Parti Quebecois, founded in 1968, became the main Provincial Canadian nationalist party and identified with social democracy. In parallel, a marxist leninist group called the Front for the Liberation of Quebec (FLQ) was formed, and rejected electoralism in favor of a campaign of terror bombings. These reached a climax with a bomb attack on the Montreal stock exchange in 1969 and in 1970 the group kidnapped and KILLED the deputy premier of Quebec, Liberal Pierre Laporte, which soured public support for the group in the same way as the Corsican Nationalist assassination of their regional prefect did for them. Meanwhile the peaceful but still sovereigntist Parti Quebecois kept chugging along. Running on a self-determination referendum, the party gained a majority of legislative seats in 1976 and set to work implementing what became the 1980 plebiscite on Quebec independence. They failed to get a majority of VOTERS in their election however, and this was reflected in the 60/40 split against Quebec becoming a nation-state. Undeterred, PQ again ran on Quebec independence and when reelected in 1994 they tried one more time. This time, the result was agonizingly close, with 50.5% voting “Non” to 49.5% voting “Oui”. The closeness of the result led to accusations of federal manipulation, and blame towards “allophones” (allophons), foreigners whose mother tongue was neither english or french who had come to the major cities in the last few decades and who had no interest in Quebec Nationalism. The federal government later admitted it had no intention of actually letting the Province free, so perhaps it wouldn’t have mattered anyway.

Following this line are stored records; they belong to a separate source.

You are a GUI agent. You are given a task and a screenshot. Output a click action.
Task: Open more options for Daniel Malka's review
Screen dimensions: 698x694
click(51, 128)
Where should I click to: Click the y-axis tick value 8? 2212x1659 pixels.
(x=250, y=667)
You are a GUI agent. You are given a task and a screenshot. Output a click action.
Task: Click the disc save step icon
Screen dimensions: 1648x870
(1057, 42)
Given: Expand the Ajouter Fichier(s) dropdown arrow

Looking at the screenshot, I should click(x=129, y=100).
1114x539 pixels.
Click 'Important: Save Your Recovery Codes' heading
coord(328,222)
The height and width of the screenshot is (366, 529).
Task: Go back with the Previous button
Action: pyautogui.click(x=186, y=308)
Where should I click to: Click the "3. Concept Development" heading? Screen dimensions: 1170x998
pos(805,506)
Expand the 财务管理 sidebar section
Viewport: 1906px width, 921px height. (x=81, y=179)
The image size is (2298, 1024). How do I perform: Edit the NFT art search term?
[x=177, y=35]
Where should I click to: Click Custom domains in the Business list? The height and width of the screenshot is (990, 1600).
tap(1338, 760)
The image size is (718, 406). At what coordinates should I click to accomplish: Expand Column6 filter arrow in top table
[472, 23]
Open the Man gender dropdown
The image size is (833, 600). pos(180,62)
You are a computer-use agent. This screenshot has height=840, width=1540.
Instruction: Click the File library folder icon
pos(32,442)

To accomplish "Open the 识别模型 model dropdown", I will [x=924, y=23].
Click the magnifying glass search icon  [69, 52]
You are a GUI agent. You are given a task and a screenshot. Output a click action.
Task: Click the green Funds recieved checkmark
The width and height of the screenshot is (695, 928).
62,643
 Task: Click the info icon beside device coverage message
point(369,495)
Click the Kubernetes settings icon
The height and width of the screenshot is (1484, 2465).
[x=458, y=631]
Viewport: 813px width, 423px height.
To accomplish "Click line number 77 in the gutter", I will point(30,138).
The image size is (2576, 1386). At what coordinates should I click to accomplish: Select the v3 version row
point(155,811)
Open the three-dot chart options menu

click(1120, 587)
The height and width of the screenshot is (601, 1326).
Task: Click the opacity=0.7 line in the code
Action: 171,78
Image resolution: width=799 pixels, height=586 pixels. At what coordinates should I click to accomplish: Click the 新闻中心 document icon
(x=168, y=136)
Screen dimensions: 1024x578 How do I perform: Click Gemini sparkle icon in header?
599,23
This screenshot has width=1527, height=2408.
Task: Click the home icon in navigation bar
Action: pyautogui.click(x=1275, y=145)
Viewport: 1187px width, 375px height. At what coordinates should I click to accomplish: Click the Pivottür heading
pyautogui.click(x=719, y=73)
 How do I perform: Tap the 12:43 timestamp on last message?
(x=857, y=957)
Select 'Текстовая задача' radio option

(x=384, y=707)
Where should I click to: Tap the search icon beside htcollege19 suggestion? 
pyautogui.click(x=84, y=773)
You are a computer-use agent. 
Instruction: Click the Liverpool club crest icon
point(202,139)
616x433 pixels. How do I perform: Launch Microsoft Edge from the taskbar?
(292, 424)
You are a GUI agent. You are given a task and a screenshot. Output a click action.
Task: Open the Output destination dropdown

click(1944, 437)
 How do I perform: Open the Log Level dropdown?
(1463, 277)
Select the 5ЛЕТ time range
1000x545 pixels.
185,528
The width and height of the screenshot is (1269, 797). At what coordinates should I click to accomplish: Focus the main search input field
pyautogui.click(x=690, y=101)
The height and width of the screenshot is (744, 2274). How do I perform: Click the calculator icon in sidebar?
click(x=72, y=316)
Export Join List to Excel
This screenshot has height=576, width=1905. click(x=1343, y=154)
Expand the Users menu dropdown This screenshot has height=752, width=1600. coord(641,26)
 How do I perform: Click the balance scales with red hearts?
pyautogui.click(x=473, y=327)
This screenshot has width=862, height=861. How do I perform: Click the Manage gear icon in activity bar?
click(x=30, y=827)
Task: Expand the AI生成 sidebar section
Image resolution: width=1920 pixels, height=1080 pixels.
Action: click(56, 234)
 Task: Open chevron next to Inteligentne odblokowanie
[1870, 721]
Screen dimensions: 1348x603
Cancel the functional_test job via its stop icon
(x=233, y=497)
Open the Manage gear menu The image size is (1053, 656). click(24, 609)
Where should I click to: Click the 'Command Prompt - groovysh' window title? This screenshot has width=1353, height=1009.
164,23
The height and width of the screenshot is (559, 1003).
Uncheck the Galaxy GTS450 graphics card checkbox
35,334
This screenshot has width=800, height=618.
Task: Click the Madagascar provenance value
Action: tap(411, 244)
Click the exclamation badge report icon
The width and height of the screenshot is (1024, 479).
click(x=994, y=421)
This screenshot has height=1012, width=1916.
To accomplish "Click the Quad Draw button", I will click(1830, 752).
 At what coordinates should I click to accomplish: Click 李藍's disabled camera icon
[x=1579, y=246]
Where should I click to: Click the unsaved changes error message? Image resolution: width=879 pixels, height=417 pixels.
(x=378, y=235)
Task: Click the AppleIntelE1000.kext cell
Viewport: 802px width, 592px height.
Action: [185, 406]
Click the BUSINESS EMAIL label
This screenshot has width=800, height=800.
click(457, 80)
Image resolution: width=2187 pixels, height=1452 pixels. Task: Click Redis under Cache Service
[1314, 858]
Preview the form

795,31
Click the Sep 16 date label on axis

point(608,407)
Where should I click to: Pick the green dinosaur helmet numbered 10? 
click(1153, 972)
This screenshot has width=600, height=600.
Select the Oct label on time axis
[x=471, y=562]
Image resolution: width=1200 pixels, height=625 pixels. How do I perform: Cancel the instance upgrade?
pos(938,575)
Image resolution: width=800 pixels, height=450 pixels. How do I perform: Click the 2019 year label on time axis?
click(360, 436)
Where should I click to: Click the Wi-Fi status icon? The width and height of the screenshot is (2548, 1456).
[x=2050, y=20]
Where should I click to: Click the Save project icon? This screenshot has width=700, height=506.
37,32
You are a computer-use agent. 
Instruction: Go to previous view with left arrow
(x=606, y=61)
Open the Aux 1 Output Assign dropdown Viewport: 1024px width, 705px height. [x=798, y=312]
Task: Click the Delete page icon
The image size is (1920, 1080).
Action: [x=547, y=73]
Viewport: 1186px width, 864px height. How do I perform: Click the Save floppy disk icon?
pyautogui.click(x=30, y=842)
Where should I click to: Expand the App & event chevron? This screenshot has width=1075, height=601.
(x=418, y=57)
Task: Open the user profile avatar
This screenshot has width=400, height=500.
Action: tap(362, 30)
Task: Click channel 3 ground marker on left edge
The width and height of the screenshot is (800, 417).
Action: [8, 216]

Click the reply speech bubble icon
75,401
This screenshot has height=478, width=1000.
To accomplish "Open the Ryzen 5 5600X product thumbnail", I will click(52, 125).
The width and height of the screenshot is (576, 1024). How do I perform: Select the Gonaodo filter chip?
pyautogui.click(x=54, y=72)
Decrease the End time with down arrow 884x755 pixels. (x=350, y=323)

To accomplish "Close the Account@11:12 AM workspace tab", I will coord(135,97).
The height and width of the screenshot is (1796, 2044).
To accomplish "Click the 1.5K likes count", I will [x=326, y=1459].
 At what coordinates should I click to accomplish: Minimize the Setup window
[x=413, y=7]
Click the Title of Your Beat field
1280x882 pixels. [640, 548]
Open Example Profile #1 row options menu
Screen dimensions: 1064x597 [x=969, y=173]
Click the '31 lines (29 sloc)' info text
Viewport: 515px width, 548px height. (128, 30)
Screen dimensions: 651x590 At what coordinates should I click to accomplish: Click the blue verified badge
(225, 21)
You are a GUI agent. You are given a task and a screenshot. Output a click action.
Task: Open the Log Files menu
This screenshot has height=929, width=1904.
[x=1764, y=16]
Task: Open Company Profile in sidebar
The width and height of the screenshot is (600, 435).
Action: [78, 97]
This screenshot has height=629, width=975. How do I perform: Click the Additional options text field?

In the wake of the failed referendum the PQ party leader resigned, and slowly the PQ’s influence began to fade, and as of this video it is the third party in Quebec, with the moderate autonomist CAQ currently heading the government and a more left wing sovereigntist party in 4th place. Indeed, the federal party affiliated with Quebec Nationalism, Bloc Quebecois removed it’s party leader in 2018 because she was seen as “too sovereigntist”. It is hard to say when an invigorated Quebec independence movement will return, and in what form. But it is one of the oldest national movements in North America, and it has yet to fade away for long. Vive l’Quebec! And May 1000 Flowers bloom!